__EXERCISE REQUIREMENTS__: Only one portion of the data is to be written out: from the line bearing "Given: Toggle visibility of the paper layer" through the line bearing "The height and". Write it exactly as it appears.

__SUPPLIED RECORDS__:
-- Opening Marker --
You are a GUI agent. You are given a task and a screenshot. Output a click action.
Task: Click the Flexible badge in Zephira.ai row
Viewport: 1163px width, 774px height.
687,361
-- Closing Marker --
-- Opening Marker --
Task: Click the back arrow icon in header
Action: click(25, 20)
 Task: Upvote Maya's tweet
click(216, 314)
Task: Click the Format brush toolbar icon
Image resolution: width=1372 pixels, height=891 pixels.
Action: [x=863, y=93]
-- Closing Marker --
-- Opening Marker --
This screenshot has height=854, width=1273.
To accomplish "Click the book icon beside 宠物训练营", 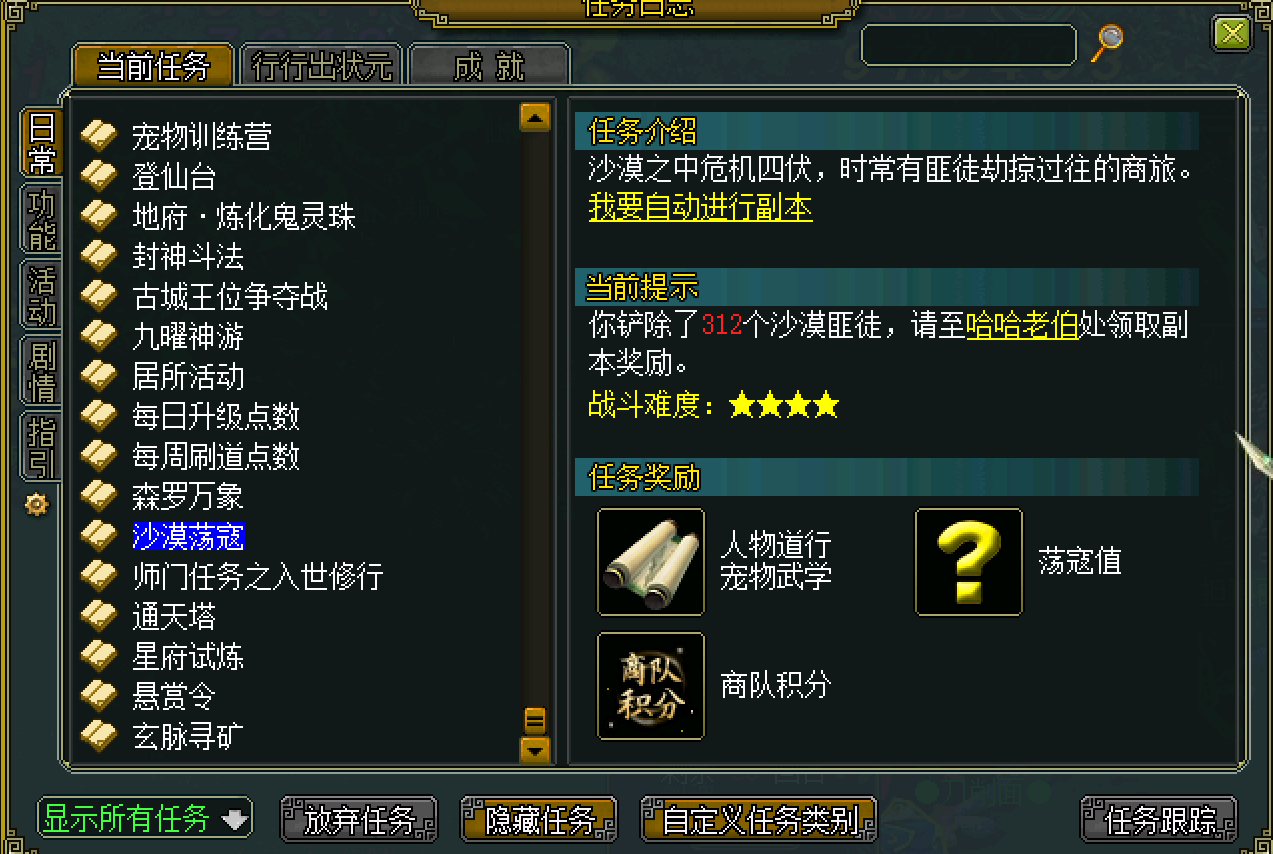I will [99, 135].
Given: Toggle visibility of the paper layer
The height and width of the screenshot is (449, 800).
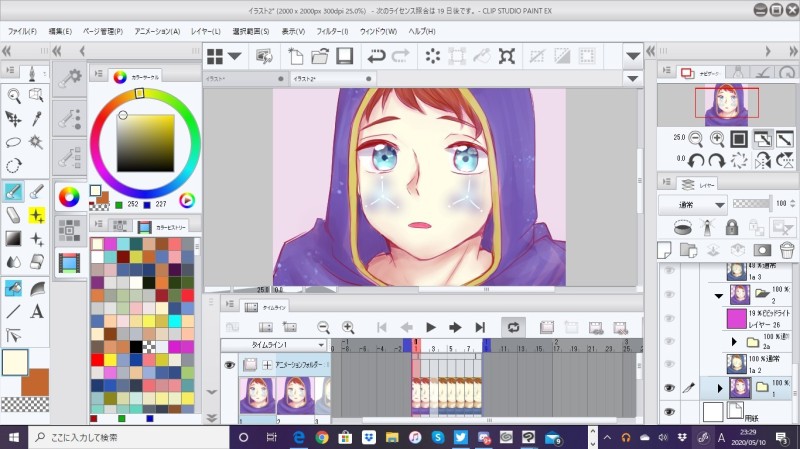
-- Closing Marker --
__TASK OUTPUT__:
Given: Toggle visibility of the paper layer
The height and width of the screenshot is (449, 800).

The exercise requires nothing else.